La par condicio è partita, con il suo implacabile calendario. Il 18 luglio scorso fu pubblicato nella Gazzetta ufficiale il decreto del Presidente della Repubblica di convocazione del referendum sul taglio dei parlamentari. Il 20 e il 22 luglio l’Autorità per le garanzie nelle comunicazioni e la Commissione parlamentare di vigilanza hanno varato i regolamenti di competenza, in attuazione delle disposizioni della legge n.28 del 2000. Il prossimo venerdì 29 scadranno i termini per la costituzione dei comitati e per le manifestazioni di interesse alle apposite trasmissioni radiotelevisive.
Eccoci, dunque, nel pieno di una particolare e assai anomala par condicio. Manca, infatti, il presupposto essenziale per esercitare le eguali opportunità di rappresentazione, vale a dire la conoscenza diffusa di una così delicata scadenza. Ancora ignota alla grande parte della popolazione con diritto di voto. Di tale vulnus giustamente radio radicale sta facendo un tormentone quotidiano. E speriamo che se ne voglia tener conto, programmando subito specifiche trasmissioni in cui si spieghino i termini del quesito e le sue implicazioni, l’effettivo risparmio di un taglio siffatto (i maligni sostengono che si tratti del costo di una tazza di caffè all’anno a persona) e gli assetti degli altri paesi. A mo’ di un Superquark di Piero ed Alberto Angela. Non per caso, l’Agcom con delibera del 22 luglio ha emanato un atto di indirizzo volto a sollecitare in tal senso le emittenti. E una rilevante sottolineatura dell’obbligo della parità di accesso per non creare posizioni di svantaggio è venuta dall’approvazione del comma 2 dell’art.1-bis della legge n.59 del giugno del 2020. Stranamente, di quest’ultima recentissima norma rafforzativa non c’è traccia nelle fonti richiamate dai regolamenti in vigore.
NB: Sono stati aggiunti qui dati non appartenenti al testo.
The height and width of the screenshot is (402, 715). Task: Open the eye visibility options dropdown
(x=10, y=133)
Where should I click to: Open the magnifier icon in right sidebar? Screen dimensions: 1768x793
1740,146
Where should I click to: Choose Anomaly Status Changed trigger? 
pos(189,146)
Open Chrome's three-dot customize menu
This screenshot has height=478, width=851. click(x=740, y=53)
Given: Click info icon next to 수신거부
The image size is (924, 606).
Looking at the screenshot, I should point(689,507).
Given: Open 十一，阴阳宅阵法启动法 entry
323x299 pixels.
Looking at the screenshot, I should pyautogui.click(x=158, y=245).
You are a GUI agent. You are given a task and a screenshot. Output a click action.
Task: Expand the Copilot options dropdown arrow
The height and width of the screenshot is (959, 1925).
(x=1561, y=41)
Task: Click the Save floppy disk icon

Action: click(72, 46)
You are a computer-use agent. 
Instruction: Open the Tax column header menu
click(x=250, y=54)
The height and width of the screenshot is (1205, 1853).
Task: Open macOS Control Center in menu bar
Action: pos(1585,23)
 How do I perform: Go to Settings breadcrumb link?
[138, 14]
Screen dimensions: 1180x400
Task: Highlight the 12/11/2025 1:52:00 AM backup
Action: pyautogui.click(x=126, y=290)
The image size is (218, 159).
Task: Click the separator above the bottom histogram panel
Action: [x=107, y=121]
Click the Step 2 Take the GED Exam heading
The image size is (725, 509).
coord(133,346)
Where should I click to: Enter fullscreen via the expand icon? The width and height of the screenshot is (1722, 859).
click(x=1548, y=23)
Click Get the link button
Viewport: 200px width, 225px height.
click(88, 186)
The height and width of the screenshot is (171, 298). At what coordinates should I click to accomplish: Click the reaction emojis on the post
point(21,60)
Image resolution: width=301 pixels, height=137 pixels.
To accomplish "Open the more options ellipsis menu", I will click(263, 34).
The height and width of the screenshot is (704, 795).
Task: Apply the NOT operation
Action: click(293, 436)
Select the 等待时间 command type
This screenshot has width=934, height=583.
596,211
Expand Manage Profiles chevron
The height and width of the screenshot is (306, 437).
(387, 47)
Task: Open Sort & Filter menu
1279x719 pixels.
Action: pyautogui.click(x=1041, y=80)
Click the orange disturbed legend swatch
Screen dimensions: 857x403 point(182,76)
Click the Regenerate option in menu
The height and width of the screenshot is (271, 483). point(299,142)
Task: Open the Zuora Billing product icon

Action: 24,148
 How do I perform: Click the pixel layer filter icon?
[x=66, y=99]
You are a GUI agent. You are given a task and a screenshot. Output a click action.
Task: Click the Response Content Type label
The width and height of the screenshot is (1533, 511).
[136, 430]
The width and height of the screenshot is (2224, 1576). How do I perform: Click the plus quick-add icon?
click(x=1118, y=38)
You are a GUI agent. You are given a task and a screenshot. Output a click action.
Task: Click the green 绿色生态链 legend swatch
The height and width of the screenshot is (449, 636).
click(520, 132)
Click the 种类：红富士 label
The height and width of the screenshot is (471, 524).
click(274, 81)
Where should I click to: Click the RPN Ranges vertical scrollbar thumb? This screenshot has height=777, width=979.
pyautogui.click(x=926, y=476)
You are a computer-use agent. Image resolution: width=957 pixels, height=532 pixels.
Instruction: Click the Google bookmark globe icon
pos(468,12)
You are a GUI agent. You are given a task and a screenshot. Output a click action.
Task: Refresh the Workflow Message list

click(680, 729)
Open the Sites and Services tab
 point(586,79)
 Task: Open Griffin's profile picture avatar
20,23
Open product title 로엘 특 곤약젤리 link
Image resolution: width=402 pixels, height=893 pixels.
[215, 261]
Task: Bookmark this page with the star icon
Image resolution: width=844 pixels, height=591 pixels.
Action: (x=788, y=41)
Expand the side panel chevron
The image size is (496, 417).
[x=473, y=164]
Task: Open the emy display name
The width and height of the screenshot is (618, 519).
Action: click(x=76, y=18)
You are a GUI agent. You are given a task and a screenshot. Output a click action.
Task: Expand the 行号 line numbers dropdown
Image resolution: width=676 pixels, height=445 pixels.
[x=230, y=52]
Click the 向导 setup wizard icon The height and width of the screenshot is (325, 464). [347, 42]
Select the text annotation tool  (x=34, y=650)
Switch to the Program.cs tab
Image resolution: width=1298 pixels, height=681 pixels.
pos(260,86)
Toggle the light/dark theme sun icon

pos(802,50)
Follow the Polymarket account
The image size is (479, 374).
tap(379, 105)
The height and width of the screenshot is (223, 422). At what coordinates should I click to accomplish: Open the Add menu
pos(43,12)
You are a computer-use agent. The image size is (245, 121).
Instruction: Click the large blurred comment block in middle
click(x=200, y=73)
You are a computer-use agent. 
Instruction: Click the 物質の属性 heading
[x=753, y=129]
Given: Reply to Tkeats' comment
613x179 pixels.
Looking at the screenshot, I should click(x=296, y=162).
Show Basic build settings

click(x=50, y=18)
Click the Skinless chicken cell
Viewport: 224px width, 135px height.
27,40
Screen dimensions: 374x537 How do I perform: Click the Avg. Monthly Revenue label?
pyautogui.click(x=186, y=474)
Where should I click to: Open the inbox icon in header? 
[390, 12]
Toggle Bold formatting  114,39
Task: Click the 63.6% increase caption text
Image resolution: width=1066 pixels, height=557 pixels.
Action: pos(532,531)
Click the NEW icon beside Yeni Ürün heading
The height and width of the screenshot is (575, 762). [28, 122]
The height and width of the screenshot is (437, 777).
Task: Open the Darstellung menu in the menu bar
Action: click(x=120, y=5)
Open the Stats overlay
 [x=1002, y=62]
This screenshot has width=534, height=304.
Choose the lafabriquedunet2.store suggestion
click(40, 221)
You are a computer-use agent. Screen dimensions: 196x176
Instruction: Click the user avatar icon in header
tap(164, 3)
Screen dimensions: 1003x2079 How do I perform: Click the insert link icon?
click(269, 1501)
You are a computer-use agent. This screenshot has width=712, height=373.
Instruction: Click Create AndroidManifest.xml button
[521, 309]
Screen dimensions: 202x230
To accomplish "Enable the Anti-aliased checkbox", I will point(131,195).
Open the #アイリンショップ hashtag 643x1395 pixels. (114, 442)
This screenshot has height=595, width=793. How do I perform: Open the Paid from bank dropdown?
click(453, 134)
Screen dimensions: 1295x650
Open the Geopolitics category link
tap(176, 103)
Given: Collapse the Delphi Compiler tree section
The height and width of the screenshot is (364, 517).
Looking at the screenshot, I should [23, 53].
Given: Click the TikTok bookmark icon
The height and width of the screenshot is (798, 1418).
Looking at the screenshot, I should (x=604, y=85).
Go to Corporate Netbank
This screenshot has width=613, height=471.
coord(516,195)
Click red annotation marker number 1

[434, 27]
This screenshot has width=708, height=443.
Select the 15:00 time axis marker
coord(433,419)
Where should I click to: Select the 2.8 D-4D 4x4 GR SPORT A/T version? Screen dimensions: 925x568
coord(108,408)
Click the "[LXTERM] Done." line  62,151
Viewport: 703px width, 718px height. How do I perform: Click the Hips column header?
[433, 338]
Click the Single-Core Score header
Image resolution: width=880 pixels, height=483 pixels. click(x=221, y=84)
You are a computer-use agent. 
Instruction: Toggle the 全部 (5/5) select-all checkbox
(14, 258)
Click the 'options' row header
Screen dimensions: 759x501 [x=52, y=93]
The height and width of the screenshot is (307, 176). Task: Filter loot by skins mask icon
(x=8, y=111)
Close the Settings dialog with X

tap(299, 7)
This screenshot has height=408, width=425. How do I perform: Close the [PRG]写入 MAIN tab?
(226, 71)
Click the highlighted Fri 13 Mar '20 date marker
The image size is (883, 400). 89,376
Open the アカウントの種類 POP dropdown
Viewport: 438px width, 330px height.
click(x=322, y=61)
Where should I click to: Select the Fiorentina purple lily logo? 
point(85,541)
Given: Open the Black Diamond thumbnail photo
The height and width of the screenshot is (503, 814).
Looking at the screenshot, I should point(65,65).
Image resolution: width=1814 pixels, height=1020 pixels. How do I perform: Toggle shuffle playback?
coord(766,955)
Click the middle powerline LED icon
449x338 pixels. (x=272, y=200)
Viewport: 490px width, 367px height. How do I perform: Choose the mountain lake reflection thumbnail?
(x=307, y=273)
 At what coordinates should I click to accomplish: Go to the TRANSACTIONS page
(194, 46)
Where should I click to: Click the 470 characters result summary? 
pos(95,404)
Tuttavia, c’è un problema grosso come una casa sulla già perigliosa strada della par condicio. L’Agcom, cui spettano importanti compiti di monitoraggio, verifica ed eventuale sanzione, viaggia in una curiosa terra di nessuno. Il vecchio consiglio è scaduto e il nuovo deve essere completato, con l’indicazione (e il successivo gradimento da parte delle commissioni parlamentari) del presidente. Dunque, chi sorveglierà il settore in merito ad adempimenti che via via diventano a maglie strettissime? O, tanto per cambiare, la vacatio sarà un alibi perfetto? Certamente, l’amministrazione non ammette vuoti. Ma un consiglio prorogato da oltre un anno e sostituito dalle camere riuscirà ad esprimere il rigore necessario?
Non solo. Verrà data attuazione finalmente alle «Linee guida» per le piattaforme online definite dall’Agcom in vista delle elezioni politiche del 2018? Sarebbe il minimo. La trasparenza dei messaggi pubblicitari, il divieto di divulgazione dei sondaggi nei quindici giorni finali (anche sotto specie di conclavi papali o di corse di cavalli), il silenzio elettorale e le regole per la comunicazione istituzionali vanno applicati anche ai social.
Altrimenti, la gara è viziata a vantaggio di chi ha risorse, accordi palesi o segreti con qualche società che lavora sui nostri profili digitali, e così via.
Gli organi del Consiglio d’Europa (assemblea parlamentare, comitato dei ministri, commissione di Venezia per la democrazia attraverso il diritto) hanno raccomandato sin dal 2017 l’attenzione anche ai servizi non lineari. In Spagna e in Francia tutto ciò è in vigore, come parzialmente in Gran Bretagna. Attorno al prossimo 10 di agosto potrebbero iniziare le tribune elettorali. Che si evitino versioni riduttive o burocratiche di un format che, debitamente ripensato, evoca una storia gloriosa. Perché non ridare vita a tribune autorevoli e collocate in spazi adeguati?
PS. Autocritica. Nella passata rubrica si era scritto che il 27 di luglio sarebbe iniziato il dibattito nell’aula della camera sulle proposte in merito al conflitto di interessi. Non è avvenuto, e chissà se e quando l’ordine del giorno lo prevederà. Ci si era illusi, dando credito a notizie pur serie e dettagliate. Accidenti, però. Silvio Berlusconi può stare al governo, all’opposizione, a metà strada, al mare o in città: ma la scampa sempre. Chapeau.